Ces chiffres ont provoqué des remous qui, en octobre, se sont mués en émoi, lorsque l’OFS a constaté une erreur dans les calculs: le nombre de catholiques et de réformés était à revoir à la baisse. Un émoi qui a suscité l’embarras des pouvoirs publics et des ecclésiastiques, conduisant ces derniers à solliciter une entrevue avec les statisticiens de l’OFS. Car ces chiffres, loin de se réduire à un simple constat démographique, constituent des indicateurs sociaux et politiques: ils indiquent le nombre de fidèles dont peuvent se nantir les confessions, et donc le rapport de force que les Eglises peuvent faire valoir à la table des négociations de la société.

Ainsi, lorsqu’on parle de «sécularisation», il convient de distinguer la mesure statistique qui saisit la taille d’un groupe religieux, et la façon dont ce groupe prétend apparaître dans l’espace public, voire peser sur celui-ci.

C’est pourquoi, en lisant l’édition du Temps du 3 novembre 2012, largement consacrée à l’élection présidentielle américaine, mon intérêt s’est porté sur une critique que Patricia Briel adressait à l’ouvrage de mon collègue, Joan Stavo-Debauge, Le loup dans la bergerie. Le fondamentalisme chrétien à l’assaut de l’espace public (Labor et Fides, 2012). Cet essai de philosophie politique, solidement documenté, tente de montrer que les discussions sur le «post-sécularisme» – le questionnement relatif à la recevabilité des arguments religieux dans les débats qui ont cours au sein d’une société libérale et démocratique –, si elles sont techniques, ne tombent pas du ciel. En effet, ces discussions, surtout nord-américaines, s’inscrivent dans le monde social et sont portées par certains acteurs, en particulier des conservateurs religieux qui, après avoir noyauté le Parti républicain, ont investi les sphères académiques, dont le droit et la philosophie. Cet engagement des fondamentalistes viserait à défaire le caractère séculier de l’espace public, afin de faire prévaloir une morale religieuse particulière au détriment d’autres conceptions normatives. Une opération dont l’aboutissement serait le démantèlement des institutions libérales, qui garantissent un vivre ensemble pluriel et pacifié.

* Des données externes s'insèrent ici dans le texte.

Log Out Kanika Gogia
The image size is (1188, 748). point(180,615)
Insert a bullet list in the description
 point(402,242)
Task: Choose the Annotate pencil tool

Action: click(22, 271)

Tout en soulignant l’intérêt de l’ouvrage, Patricia Briel critique le manque de nuances d’une analyse qui ne tiendrait pas suffisamment compte du processus de sécularisation dans lequel est engagée la société américaine. Un processus qui, favorisant l’individualisation du rapport à la religion, s’avérerait délétère pour le fondamentalisme. Effectivement, les statistiques récentes révèlent un tableau proche de la situation helvétique: le protestantisme n’est plus majoritaire aux Etats-Unis, et les «sans appartenance religieuse» représentent une personne sur cinq. Mais faut-il nécessairement opposer ces indications démographiques à l’analyse de l’entrisme des fondamentalistes en politique et dans l’académie? Ne conviendrait-il pas plutôt d’articuler ces deux dimensions, afin de ressaisir ce qui se joue dans cette sécularisation?

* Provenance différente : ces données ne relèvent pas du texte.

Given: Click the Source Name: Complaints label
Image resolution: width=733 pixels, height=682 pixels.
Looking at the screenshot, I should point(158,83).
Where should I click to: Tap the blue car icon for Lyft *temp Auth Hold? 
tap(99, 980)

A l’évidence, pour comprendre les violents affrontements politiques qui ont secoué les Etats-Unis depuis les années 1970, il convient de tenir ensemble ces dimensions, ainsi qu’une troisième, la culture. C’est bien parce qu’ils se sont sentis minoritaires, au plan démographique et culturel, que les évangéliques emmenés par le «pasteur-mué-en-activiste» Jerry Falwell ont fondé la «Moral Majority» et propulsé Ronald Reagan à la présidence du pays. Minoritaires, ces évangéliques fondamentalistes tentent depuis lors de peser sur les institutions de la société pour imposer à la nation une morale à laquelle leurs concitoyens ne croient plus. Et loin d’être un coup d’épée dans l’eau, leur action a contribué à décaler les débats politiques – mais aussi le centre de gravité du Parti républicain – vers l’extrême droite.

Pour aller à l’essentiel, la pression fondamentaliste sur la vie publique a fait de l’appartenance religieuse des candidats un critère de leur éligibilité. En effet, quel membre du Sénat ou de la Chambre des représentants oserait aujourd’hui se déclarer athée ou agnostique? Quel candidat à la présidence oserait dire, comme le fit avec aplomb John F. Kennedy en 1960, devant un parterre de pasteurs protestants: «Parce que je suis un catholique, et qu’aucun catholique n’a jamais été élu président, les véritables enjeux de la campagne ont été obscurcis – peut-être de façon délibérée […]. Dès lors, il semble apparemment nécessaire que j’affirme à nouveau, non le genre d’Eglise auquel je crois – ce qui ne devrait importer qu’à moi seul –, mais le genre d’Amérique auquel je crois. Je crois en une Amérique où la séparation de l’Eglise et de l’Etat est absolue, où aucun prélat catholique ne dit au président (serait-il catholique) comment agir, et où aucun ministre protestant ne dit à ses paroissiens pour qui voter. […] Je crois en une Amérique qui, officiellement, n’est ni catholique, ni protestante, ni juive.»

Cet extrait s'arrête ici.